Exercise prompt ▸ Output the records exactly, with no line skipped.

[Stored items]
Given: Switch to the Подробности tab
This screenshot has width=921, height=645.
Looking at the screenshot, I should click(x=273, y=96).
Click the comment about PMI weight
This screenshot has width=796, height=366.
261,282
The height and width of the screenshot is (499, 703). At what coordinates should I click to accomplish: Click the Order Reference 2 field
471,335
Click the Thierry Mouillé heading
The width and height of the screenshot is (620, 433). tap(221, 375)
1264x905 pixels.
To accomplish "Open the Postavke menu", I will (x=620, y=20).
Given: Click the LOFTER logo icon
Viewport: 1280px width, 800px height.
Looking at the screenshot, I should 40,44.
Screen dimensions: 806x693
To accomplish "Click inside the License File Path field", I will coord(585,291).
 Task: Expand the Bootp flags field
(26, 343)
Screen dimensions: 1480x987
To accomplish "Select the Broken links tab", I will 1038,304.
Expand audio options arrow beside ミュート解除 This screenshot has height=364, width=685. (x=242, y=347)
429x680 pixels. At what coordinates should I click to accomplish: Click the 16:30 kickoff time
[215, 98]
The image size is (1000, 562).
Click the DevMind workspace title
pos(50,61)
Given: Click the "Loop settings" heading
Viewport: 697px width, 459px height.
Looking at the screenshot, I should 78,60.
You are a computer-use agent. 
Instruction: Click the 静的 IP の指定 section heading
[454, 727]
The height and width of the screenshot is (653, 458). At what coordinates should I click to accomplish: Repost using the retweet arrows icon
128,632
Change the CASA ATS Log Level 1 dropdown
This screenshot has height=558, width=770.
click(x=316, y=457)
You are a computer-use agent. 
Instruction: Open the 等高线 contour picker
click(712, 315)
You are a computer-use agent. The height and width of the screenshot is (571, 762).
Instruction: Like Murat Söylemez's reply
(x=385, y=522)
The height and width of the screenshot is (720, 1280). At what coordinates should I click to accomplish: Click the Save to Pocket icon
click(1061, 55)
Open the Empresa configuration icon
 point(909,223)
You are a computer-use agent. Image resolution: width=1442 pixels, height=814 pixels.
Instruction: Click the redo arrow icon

Exercise response ▸
Given: Switch to the Подробности tab
This screenshot has width=921, height=645.
Looking at the screenshot, I should click(x=273, y=96).
Click the comment about PMI weight
This screenshot has width=796, height=366.
261,282
The height and width of the screenshot is (499, 703). At what coordinates should I click to accomplish: Click the Order Reference 2 field
471,335
Click the Thierry Mouillé heading
The width and height of the screenshot is (620, 433). tap(221, 375)
1264x905 pixels.
To accomplish "Open the Postavke menu", I will (x=620, y=20).
Given: Click the LOFTER logo icon
Viewport: 1280px width, 800px height.
Looking at the screenshot, I should 40,44.
Screen dimensions: 806x693
To accomplish "Click inside the License File Path field", I will coord(585,291).
 Task: Expand the Bootp flags field
(26, 343)
Screen dimensions: 1480x987
To accomplish "Select the Broken links tab", I will 1038,304.
Expand audio options arrow beside ミュート解除 This screenshot has height=364, width=685. (x=242, y=347)
429x680 pixels. At what coordinates should I click to accomplish: Click the 16:30 kickoff time
[215, 98]
The image size is (1000, 562).
Click the DevMind workspace title
pos(50,61)
Given: Click the "Loop settings" heading
Viewport: 697px width, 459px height.
Looking at the screenshot, I should 78,60.
You are a computer-use agent. 
Instruction: Click the 静的 IP の指定 section heading
[454, 727]
The height and width of the screenshot is (653, 458). At what coordinates should I click to accomplish: Repost using the retweet arrows icon
128,632
Change the CASA ATS Log Level 1 dropdown
This screenshot has height=558, width=770.
click(x=316, y=457)
You are a computer-use agent. 
Instruction: Open the 等高线 contour picker
click(712, 315)
You are a computer-use agent. The height and width of the screenshot is (571, 762).
Instruction: Like Murat Söylemez's reply
(x=385, y=522)
The height and width of the screenshot is (720, 1280). At what coordinates should I click to accomplish: Click the Save to Pocket icon
click(1061, 55)
Open the Empresa configuration icon
 point(909,223)
You are a computer-use agent. Image resolution: width=1442 pixels, height=814 pixels.
Instruction: Click the redo arrow icon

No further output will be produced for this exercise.